CHASM Annual Conference 2018

Location
Euston Road, London, The Friends' Meeting House
Dates
Tuesday 26 June 2018 (10:00-14:30)
Contact

To regiser email Helen Harris – h.m.a.harris@bham.ac.uk   Please note that places are limited. Closing date – 13 June 2018

CHASM300

Financial Wellbeing and Working Age People: Addressing the Challenges Ahead 

Financial challenges for working-age people can take on many guises. For employees they can range from increasing household debt and demanding financial commitments to a limited ability to save or plan for the future. For the self-employed these can be multiplied by the added burden of business management. The increasing numbers of workers on zero-hours contracts or working within the gig economy face further challenges associated with irregular earnings. The aim of this conference is to consider the forms of intervention that employers might utilise to assist their employees, those that could enable the self-employed or on irregular employment contracts to enhance their financial resilience and the policy issues these pose. Event took place at Friends House, 173-177 Euston Road, London NW1 2BJ.

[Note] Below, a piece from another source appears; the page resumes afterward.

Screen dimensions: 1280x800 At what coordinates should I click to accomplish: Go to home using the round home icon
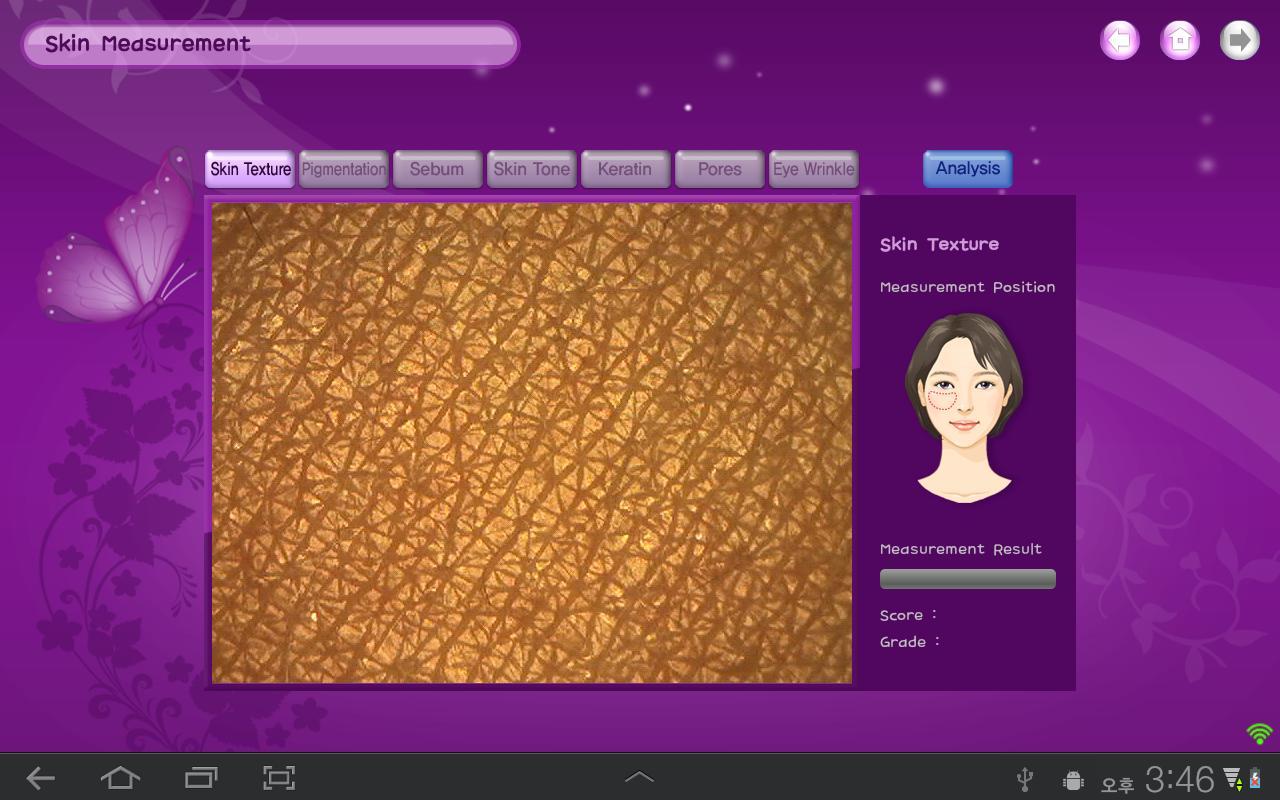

View some highlights of the conference in the video below:

Speakers and their topics

Ian Baines, Head of Pensions at Nationwide, will discuss his experience of implementing a new industry-acclaimed DC pension structure, at the heart of which was the use of behavioural economic ‘nudges’ and a message of ‘don’t just dream it, plan it’.

Thomas Joy, HR Consultant at the Royal Bank of Scotland and a member of the Money Advice Service’s Financial Capability Steering Group, will share his experience of delivering a financial wellbeing strategy at RBS, to argue that if the goal of financial education is to create behaviour change, it needs to form part of a wider wellbeing programme in order to be successful.

Margaret May & Edward Brunsdon, Honorary Research Fellows at CHASM, will draw on their research on employment-based welfare in the UK to highlight the range of employer initiatives that have been used to help manage debt and facilitate savings capability.

Jane Tully, External Affairs Director of the Money Advice Trust, will explore the on-going and emerging financial wellbeing challenges that the Trust see via their National Debtline and Business Debtline services that provide a unique insight into the practical issues faced by those in employment, self-employed or in non-conventional forms of employment relationships.

Carl Packham, Toynbee Hall, will draw on Toynbee Hall's extensive research and co-design work with working people and the organisations they need to engage with, including employers, financial services provides, support providers and civil society, to share Toynbee Hall's perspective on designing and delivering good financial health outcomes in an ever-changing employment environment.

Ryan Shorthouse, the Founder and Chief Executive of Bright Blue, will discuss the particular challenges facing those who are, or wish to be, self-employed when coming from low-income backgrounds and how they can be supported to create financial wellbeing and resilience.